First, as I have suggested, we are increasingly experiencing the blurring of traditional distinctions between the civilian sphere and the military sphere worldwide. This confusion severely threatens the legal principle of civilian immunity and, with it, the way peaceful life is stabilized and experienced. Among other things, the penetration of war into civilian spaces is illustrated in recent times by the militarization of law enforcement agencies in the United-States and elsewhere, the privatization of the military industry, as well as the increased use of drones abroad in what President Obama has called the “Overseas Contingency Operation”. In some respects, acts of terrorism and mass murders ―although they sometimes differ in nature― could also be taken into account in this reconfiguration.

Second, I would tentatively argue that this “global civil war” is to be found in various man-made catastrophes as well. Although not specifically of military nature, they bring significant destruction in an environment which was believed the be safe and secure. Recent examples would include the Deepwater Horizon oil spill and the Fukushima Daiichi nuclear disaster (both of which are still ongoing). Although those cannot be associated with what would classically constitute an “act of war”, they both are catastrophes related to our way of living (energetic production in this case) which had ―still have― consequences of unprecedented proportions on civil life. Although unintentionally and with indirect means, “we” are perpetrating those events upon ourselves.

Recently, when the Prime Minister of Canada visited Lac-Mégantic in the southern province of Quebec where a derailed train of crude oil had exploded and flattened the centre of the town, he compared the scene to a “war zone”. The phrasing, I believe, is significant. Environmental disasters, as do wars, expose humans to a violence communal life was precisely supposed to prevent or, at least, to temporize.

One must certainly keep the ability to make a qualitative distinction between an oil spill at sea and a chemical attack on civilians. As Jean-Luc Nancy argues in his latest book L’équivalence des catastrophes (Galilée, 2012), those catastrophes are not equivalent in the sense that they would be equal in nature, in intensities or in consequences.

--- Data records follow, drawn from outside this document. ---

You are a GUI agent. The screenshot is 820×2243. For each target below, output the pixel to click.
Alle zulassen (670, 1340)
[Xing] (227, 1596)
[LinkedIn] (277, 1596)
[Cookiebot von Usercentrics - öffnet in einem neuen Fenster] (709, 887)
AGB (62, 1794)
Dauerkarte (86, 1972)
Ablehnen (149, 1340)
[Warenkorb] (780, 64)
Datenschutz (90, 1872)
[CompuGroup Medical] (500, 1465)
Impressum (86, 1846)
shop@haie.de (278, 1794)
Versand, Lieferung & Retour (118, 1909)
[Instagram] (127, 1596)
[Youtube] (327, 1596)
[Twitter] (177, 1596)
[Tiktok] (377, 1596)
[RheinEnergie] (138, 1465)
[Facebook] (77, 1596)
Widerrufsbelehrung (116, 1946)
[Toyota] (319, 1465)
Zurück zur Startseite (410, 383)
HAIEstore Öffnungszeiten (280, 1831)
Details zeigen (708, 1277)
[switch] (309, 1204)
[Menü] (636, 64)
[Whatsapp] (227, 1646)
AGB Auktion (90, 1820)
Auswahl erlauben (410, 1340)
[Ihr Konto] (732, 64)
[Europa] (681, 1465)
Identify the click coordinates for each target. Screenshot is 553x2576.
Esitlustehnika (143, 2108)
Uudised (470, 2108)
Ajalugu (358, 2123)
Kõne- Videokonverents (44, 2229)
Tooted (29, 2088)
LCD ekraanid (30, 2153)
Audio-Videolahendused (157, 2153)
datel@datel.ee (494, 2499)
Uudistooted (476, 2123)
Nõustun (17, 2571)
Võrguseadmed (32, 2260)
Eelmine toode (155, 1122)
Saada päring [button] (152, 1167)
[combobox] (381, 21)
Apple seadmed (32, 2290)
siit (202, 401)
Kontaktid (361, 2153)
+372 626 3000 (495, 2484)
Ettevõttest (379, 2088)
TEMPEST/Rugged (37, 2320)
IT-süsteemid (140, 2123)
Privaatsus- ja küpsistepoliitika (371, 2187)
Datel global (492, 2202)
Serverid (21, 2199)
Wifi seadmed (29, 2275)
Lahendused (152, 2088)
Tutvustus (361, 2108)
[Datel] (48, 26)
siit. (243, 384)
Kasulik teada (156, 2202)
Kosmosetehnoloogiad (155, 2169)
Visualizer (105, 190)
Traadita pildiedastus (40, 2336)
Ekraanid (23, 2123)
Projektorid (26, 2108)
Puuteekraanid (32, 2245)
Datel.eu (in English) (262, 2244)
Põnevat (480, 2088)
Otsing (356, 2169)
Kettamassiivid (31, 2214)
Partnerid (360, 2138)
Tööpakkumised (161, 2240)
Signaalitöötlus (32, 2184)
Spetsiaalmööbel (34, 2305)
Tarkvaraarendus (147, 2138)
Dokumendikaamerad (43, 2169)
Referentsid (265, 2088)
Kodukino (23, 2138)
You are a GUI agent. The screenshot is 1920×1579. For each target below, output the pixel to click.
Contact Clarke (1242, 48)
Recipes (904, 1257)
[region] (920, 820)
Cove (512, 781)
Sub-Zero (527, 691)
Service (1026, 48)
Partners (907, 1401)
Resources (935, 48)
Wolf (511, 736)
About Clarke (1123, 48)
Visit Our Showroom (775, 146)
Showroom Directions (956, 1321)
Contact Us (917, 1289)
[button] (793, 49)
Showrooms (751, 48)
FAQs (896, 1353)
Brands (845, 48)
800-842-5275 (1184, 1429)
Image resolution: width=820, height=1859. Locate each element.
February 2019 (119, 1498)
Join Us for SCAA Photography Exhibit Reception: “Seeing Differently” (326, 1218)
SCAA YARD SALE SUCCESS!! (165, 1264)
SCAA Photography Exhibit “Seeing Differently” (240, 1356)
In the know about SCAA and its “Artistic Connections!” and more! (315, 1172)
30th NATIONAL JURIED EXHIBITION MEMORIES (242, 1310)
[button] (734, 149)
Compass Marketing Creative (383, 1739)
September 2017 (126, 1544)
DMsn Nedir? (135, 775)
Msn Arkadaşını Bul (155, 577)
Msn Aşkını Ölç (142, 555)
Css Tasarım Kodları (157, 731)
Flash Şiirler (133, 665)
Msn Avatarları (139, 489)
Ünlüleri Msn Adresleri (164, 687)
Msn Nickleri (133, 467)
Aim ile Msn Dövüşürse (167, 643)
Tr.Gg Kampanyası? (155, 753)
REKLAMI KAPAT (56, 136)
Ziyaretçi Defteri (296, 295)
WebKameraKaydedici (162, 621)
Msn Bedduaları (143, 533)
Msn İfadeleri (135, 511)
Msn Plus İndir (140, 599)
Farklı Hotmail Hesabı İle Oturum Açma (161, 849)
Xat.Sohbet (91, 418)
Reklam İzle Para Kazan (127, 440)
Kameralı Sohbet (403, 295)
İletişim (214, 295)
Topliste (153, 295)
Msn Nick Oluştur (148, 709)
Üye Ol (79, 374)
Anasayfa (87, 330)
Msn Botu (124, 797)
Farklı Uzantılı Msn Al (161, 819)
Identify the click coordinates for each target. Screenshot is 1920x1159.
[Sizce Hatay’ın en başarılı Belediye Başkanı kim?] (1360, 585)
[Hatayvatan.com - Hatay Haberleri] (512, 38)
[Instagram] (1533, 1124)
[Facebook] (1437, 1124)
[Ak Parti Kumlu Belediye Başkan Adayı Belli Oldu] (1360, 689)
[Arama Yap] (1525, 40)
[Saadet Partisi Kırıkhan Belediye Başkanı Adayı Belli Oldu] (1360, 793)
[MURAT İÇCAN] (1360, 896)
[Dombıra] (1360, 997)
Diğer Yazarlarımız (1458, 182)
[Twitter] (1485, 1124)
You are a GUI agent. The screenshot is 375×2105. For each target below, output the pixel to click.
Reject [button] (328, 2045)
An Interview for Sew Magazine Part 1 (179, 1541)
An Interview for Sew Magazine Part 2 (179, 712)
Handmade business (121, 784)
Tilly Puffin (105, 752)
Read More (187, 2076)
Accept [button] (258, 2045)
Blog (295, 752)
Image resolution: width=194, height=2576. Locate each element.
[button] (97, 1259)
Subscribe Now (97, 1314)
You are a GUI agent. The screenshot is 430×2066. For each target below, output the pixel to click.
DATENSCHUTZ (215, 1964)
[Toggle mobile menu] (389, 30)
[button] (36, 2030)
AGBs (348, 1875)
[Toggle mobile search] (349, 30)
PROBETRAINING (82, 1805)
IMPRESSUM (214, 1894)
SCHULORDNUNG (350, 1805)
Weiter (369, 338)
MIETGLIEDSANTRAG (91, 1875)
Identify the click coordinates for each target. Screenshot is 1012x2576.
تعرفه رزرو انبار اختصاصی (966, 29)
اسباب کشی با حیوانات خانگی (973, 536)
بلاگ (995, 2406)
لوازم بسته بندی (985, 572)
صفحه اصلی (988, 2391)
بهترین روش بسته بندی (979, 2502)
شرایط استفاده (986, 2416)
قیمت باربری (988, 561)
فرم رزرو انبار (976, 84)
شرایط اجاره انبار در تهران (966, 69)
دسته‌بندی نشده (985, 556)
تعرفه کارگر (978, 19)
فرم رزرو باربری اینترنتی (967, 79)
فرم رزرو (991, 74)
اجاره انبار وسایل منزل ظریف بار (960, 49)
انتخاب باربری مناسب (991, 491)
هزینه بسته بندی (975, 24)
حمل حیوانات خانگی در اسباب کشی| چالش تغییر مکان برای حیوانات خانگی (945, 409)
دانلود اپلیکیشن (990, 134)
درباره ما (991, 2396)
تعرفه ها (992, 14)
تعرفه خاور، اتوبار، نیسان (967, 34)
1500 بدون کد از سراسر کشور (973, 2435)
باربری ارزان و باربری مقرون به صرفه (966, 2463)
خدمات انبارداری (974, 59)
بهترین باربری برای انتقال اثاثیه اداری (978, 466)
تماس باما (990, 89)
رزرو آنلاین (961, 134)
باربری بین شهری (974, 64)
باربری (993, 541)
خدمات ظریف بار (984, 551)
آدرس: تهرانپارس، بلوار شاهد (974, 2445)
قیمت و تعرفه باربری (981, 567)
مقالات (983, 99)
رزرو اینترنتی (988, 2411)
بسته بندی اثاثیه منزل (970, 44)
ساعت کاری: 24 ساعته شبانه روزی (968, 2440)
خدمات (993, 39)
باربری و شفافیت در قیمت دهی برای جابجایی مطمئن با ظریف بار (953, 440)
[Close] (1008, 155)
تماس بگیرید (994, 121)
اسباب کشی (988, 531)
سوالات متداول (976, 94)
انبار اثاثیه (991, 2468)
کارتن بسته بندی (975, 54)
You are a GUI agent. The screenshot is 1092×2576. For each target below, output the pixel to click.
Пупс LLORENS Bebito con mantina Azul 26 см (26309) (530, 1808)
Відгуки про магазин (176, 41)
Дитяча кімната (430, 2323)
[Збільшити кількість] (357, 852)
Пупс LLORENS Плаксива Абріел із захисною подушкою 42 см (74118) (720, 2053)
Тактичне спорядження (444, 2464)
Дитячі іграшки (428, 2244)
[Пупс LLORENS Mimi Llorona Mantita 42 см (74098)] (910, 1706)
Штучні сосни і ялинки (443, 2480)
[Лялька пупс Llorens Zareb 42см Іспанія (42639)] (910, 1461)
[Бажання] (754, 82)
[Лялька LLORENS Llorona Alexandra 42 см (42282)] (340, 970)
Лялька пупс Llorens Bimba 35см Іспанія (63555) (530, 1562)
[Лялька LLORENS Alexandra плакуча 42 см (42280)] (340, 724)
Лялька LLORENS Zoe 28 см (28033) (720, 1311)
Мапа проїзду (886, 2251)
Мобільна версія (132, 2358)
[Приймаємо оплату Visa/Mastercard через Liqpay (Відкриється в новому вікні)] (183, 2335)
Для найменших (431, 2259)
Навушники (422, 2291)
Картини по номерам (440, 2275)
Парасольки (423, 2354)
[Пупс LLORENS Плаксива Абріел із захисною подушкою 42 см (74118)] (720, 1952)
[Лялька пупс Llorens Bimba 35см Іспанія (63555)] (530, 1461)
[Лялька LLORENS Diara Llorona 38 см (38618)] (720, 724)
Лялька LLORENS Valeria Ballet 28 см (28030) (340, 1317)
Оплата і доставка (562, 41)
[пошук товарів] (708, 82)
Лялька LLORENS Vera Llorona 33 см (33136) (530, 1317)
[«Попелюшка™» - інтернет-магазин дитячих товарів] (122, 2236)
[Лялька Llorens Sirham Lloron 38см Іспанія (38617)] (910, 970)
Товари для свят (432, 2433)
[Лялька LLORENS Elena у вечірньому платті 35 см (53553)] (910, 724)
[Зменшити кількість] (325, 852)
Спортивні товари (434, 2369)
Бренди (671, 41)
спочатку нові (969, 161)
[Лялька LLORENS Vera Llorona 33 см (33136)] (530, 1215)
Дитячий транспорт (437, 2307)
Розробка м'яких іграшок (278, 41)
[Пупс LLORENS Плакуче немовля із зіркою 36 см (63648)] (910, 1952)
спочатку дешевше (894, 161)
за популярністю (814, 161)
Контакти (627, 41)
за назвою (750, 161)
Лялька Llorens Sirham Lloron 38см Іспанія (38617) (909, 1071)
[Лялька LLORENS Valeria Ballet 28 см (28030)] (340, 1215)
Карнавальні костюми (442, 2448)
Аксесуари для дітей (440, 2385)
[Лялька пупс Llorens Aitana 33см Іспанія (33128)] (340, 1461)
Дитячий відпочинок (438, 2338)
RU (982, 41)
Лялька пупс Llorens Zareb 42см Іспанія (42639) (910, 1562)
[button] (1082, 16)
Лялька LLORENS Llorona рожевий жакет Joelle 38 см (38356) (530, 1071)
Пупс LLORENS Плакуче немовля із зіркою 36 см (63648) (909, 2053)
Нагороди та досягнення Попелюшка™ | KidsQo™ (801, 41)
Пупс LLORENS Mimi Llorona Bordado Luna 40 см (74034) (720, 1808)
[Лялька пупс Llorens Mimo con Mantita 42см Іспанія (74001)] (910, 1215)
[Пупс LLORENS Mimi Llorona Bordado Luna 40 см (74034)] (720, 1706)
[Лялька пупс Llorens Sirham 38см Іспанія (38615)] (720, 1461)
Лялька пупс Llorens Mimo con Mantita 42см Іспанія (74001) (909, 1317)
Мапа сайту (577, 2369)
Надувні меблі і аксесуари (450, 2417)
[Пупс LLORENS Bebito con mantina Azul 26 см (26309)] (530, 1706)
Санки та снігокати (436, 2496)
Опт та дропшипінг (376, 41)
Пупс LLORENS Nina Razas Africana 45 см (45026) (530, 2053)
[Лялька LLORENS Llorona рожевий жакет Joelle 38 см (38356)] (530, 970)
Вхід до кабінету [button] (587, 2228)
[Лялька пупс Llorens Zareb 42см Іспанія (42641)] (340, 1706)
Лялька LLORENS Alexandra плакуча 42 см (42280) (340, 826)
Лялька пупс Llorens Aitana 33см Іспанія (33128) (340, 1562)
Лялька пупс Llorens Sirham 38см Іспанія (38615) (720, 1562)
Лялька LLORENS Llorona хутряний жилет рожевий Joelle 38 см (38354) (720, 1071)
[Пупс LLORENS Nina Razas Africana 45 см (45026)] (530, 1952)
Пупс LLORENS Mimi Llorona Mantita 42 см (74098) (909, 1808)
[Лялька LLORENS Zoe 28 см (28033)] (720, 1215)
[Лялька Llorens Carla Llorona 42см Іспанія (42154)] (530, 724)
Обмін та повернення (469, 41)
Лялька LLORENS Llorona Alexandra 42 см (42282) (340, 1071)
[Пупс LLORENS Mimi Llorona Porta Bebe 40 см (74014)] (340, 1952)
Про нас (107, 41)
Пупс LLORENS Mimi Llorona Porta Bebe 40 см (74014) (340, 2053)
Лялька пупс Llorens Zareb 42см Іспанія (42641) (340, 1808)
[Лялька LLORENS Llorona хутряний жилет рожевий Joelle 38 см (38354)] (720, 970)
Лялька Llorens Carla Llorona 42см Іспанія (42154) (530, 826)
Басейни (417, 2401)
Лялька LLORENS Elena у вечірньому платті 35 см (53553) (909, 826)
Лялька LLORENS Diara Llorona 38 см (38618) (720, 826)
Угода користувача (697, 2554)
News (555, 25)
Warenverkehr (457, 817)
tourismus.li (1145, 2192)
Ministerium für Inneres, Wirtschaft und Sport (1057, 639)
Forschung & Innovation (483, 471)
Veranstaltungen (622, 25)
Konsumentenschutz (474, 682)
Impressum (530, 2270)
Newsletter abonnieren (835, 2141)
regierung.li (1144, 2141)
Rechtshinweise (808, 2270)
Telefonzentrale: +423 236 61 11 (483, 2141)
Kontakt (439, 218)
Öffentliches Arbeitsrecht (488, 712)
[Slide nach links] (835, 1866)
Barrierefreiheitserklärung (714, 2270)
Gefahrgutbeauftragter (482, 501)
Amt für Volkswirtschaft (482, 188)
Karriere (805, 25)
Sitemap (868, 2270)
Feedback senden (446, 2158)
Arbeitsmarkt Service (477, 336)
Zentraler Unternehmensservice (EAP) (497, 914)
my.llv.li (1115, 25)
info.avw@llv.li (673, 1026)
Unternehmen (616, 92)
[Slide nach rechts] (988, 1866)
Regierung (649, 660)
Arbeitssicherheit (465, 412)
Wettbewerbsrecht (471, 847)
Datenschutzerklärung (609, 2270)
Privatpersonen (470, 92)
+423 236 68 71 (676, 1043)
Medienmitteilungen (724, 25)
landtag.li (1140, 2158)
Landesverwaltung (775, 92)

They are equivalent in the sense that they resonate globally at various levels, if only by means of the economic network blanketing the planet. From this standpoint, there are no such things as localized catastrophes anymore.

At the time of writing these notes, the possibility of a U.S. military intervention in Syria is looming large on the horizon. To believe that the possibility of such an intervention only concerns Syrians would be a profound mistake. The same applies, I argue in my essay, to the dreadful situation of the young woman depicted in the video.